WORK TO COMPLETE: Among the entries, how many lines carry the string "Facebook"? Give the number and nothing else.

INPUT:
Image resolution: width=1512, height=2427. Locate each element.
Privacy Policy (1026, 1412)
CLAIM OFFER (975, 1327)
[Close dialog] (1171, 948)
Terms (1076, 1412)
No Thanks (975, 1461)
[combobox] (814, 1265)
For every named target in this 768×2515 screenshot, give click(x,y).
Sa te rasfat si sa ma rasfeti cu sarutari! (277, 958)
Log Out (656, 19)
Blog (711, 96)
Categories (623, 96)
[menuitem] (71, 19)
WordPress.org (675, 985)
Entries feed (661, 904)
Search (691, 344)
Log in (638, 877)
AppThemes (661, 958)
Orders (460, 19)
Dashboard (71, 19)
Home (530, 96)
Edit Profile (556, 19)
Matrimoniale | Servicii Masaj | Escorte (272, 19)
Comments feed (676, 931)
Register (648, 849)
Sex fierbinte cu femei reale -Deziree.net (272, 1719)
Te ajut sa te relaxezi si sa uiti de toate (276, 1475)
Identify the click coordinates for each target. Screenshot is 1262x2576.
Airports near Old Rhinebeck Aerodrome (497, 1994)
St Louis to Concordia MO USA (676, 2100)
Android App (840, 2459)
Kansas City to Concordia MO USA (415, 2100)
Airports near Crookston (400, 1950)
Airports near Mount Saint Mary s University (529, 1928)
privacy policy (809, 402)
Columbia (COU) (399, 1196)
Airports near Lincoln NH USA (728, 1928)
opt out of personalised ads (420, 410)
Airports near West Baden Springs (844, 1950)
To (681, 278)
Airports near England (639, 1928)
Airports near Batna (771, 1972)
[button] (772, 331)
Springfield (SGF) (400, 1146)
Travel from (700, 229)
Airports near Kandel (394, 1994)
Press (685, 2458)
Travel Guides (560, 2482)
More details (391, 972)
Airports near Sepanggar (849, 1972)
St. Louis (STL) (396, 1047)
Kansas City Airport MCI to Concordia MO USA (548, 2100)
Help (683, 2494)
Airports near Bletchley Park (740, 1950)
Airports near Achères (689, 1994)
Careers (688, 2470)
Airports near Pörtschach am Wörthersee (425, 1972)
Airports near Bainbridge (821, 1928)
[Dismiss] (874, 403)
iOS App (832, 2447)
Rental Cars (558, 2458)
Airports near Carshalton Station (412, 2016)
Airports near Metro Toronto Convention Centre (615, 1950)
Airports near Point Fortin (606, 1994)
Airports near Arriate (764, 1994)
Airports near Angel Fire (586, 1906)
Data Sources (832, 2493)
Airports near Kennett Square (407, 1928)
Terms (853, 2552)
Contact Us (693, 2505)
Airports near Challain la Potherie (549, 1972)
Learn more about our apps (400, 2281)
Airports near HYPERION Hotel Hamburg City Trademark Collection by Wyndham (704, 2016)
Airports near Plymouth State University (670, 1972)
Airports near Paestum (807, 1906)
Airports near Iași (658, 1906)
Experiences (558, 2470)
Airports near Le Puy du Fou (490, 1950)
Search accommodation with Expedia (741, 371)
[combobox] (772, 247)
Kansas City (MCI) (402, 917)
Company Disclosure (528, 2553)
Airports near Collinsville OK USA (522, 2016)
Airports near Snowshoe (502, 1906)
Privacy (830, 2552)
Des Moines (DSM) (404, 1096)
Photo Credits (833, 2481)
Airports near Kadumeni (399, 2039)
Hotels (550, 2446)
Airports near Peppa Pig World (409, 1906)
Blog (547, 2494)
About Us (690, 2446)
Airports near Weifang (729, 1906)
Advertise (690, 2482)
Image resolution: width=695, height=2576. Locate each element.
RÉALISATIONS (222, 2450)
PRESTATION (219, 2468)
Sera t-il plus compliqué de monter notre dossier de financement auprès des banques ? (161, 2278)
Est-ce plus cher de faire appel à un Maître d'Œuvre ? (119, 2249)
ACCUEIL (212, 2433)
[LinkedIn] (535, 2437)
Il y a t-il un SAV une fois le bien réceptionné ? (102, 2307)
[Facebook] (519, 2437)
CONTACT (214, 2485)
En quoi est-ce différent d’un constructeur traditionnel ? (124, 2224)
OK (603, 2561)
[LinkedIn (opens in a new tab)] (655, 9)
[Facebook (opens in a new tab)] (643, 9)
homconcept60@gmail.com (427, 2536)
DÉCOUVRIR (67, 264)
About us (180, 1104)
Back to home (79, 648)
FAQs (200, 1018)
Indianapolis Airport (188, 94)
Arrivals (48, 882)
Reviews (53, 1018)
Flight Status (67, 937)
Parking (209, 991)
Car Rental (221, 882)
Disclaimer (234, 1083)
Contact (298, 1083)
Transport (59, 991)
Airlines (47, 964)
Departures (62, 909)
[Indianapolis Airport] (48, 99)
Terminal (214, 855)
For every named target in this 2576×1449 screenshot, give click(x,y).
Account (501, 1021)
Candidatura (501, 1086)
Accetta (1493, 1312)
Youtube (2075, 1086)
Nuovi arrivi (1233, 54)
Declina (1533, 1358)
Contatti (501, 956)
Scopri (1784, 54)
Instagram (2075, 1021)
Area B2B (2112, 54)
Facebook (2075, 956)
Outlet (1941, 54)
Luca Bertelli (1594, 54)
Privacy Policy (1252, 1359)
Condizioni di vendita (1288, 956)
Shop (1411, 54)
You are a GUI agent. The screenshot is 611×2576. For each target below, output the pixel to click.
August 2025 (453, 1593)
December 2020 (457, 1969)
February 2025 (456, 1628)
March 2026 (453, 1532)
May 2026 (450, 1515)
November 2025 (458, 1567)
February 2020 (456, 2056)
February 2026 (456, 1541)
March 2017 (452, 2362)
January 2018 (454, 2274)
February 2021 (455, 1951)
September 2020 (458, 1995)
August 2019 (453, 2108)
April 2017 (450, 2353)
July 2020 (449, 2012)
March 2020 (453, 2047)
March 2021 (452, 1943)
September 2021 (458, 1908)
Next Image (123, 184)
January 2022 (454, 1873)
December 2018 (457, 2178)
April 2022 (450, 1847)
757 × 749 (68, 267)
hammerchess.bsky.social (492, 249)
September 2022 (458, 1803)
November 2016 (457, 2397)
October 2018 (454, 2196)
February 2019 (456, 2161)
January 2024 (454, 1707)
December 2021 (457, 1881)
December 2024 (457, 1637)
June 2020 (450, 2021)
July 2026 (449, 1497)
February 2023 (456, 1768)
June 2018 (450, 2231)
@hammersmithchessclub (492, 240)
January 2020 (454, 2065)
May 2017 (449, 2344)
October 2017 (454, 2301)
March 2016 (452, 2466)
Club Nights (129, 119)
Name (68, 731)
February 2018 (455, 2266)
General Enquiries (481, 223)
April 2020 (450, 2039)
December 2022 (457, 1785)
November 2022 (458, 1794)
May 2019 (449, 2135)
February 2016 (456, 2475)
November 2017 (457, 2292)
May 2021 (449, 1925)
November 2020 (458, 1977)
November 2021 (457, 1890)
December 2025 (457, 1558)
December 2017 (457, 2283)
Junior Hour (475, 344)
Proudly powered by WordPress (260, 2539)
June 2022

TASK OUTPUT: 3